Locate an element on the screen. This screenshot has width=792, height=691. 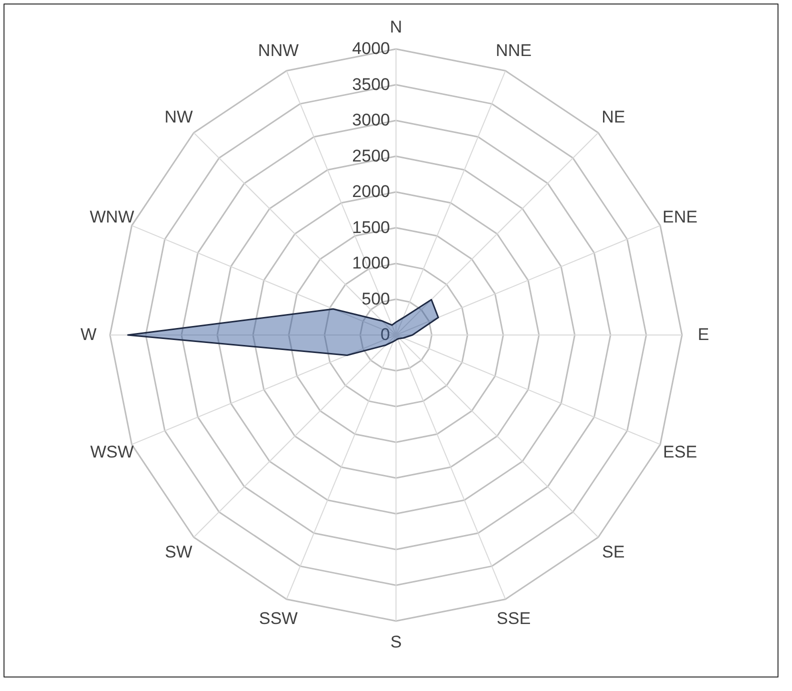
spoke-label: N is located at coordinates (396, 28).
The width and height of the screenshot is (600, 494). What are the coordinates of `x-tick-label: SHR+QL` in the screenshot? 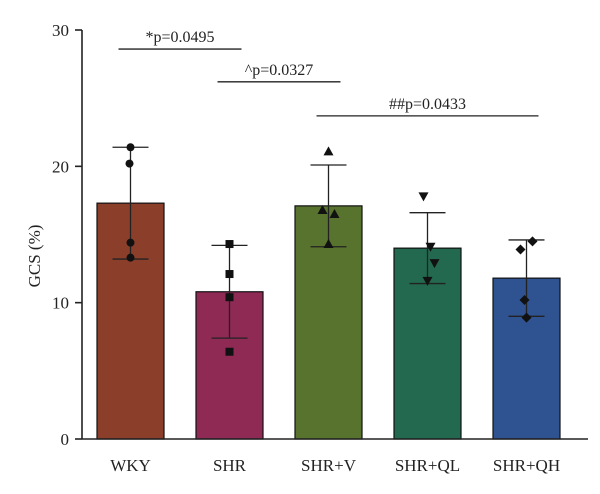 It's located at (428, 466).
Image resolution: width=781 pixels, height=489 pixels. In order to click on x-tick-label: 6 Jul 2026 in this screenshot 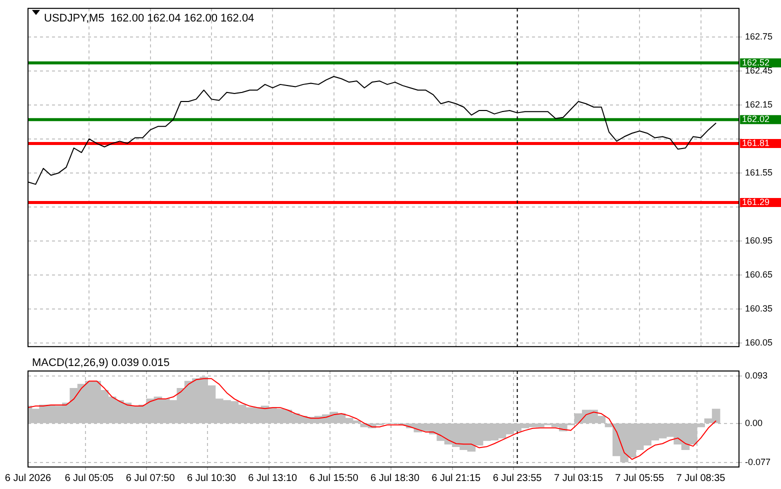, I will do `click(28, 478)`.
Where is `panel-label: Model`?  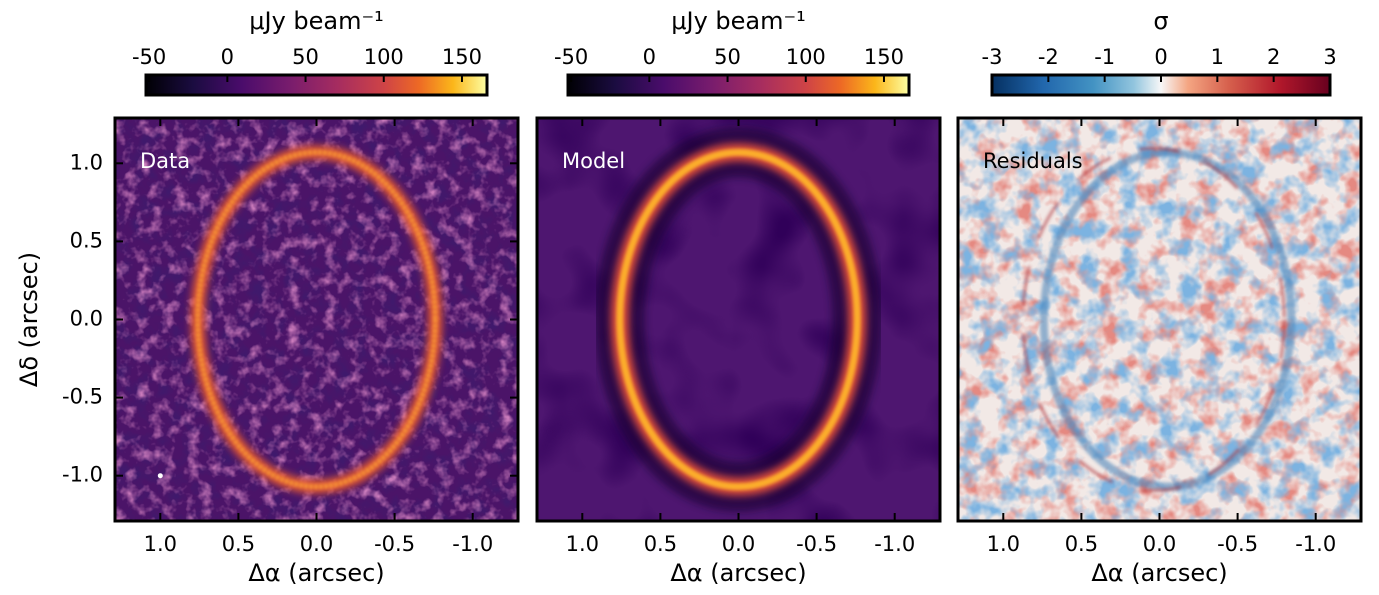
________________________
- **Your assignment**
Rewrite everything from the start of the entries down to the line containing "spoke-label: N is", swapping "element" for "item" and keeping all else unchanged. Omit the pictures from your answer.

- **Answer to this task**
Locate an item on the screen. This screenshot has width=792, height=691. 
spoke-label: N is located at coordinates (396, 28).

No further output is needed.